854 Fifth Avenue (credit: Douglas Elliman)

A storied $50 million Gilded Age mansion on the Upper East Side now has an official listing and some very, very opulent accompanying photos.

Designed by the same architects responsible for Grand Central Station, the house is being offered for the first time in over 70 years, and comes complete with all furnishings and decoration.

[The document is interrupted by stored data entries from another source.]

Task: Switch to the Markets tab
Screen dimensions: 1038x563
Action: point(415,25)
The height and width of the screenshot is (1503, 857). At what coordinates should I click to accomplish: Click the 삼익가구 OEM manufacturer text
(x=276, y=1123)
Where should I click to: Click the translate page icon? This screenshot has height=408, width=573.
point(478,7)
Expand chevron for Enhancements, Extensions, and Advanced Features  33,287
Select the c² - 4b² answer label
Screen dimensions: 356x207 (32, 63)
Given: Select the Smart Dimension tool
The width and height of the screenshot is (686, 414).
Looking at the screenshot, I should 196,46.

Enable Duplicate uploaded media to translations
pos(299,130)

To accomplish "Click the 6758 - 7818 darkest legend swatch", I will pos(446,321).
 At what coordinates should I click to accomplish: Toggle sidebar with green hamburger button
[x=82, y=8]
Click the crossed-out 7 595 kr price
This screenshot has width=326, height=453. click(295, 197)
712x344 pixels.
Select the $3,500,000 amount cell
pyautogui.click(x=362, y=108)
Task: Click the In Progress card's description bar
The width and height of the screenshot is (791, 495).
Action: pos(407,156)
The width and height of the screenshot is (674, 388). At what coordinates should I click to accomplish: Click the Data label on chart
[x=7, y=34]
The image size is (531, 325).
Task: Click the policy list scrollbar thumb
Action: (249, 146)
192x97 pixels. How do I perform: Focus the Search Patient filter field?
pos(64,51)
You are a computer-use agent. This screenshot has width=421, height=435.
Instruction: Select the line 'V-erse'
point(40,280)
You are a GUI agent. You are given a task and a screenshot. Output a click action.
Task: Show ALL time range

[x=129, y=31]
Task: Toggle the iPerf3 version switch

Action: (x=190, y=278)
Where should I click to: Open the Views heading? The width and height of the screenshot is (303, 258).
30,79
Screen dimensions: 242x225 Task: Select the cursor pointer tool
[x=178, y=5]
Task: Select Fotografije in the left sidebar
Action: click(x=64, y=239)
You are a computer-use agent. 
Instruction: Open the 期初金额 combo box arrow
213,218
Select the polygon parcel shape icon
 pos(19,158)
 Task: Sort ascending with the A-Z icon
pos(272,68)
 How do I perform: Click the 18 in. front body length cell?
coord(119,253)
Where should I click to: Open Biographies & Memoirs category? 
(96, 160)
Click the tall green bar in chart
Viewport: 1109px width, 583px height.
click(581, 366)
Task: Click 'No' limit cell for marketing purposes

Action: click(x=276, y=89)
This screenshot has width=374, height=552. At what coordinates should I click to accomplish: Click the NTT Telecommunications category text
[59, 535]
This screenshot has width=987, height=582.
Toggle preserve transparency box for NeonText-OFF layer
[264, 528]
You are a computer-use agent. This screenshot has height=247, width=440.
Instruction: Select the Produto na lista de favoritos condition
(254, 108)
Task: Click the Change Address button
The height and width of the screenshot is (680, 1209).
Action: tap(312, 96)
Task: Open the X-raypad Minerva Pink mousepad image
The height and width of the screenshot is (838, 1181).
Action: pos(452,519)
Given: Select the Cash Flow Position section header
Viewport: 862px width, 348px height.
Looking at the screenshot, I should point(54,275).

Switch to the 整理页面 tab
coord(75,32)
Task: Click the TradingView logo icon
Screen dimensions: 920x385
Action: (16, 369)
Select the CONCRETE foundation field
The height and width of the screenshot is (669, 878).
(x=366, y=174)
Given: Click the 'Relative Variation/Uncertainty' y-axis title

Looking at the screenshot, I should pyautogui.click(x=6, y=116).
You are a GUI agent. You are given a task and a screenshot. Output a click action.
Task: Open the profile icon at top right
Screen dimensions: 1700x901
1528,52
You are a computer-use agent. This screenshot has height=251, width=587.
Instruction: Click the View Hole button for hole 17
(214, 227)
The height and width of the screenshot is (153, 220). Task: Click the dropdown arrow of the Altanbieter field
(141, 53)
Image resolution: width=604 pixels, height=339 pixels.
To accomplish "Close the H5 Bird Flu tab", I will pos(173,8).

The lavish spread was bought by the former Republic of Yugoslavia in 1946 for $300,000 and for decades it was home to the nation’s UN Mission. It reportedly still features a top-floor Faraday Cage — a metal-padded room — that officials used to make calls without being wiretapped, and bullet-proof windows. It also served as a hideout for Josip Broz Tito, and now houses the offices of Serbia’s Permanent Mission to the United Nations.

Last week, Yugoslavia’s successor states — Bosnia, Serbia, Croatia, Slovenia and Macedonia —  finally worked out an agreement to sell the mansion.

The property has supposedly already attracted six offers.

  • Mihael Milunovic

    It is just surreal – from this viewpoint, how grand country was Yugoslavia, and how, the federated and constitutional peoples could not perceive this grandeur and importance, over the nationalistic and destructive hunchback. It is both saddening and overwhelming. Most of inhabitants of the newly created, “independent” states in what was before Yugoslavia, mourn the glam and good life in once big Yugoslavia. Shortsighted nationalism, made the establishment of that country easy prey for foreign secret service agendas that were drafted for the after-the-fall-of-communism era. This is just a last chapter in what the war in Yugoslavia was really about – privatizing the economy and land, and drowning of the population in debt.

    • Igor Marsenic


    • gingerhead2

      No communist country has ever had “good ‘ol days” under communism. The terrible war of separation resulted from Tito ruling practices.
      Communist joke:
      “How are things for you today?”
      “Not as good as yesterday. But better than tomorrow will be.”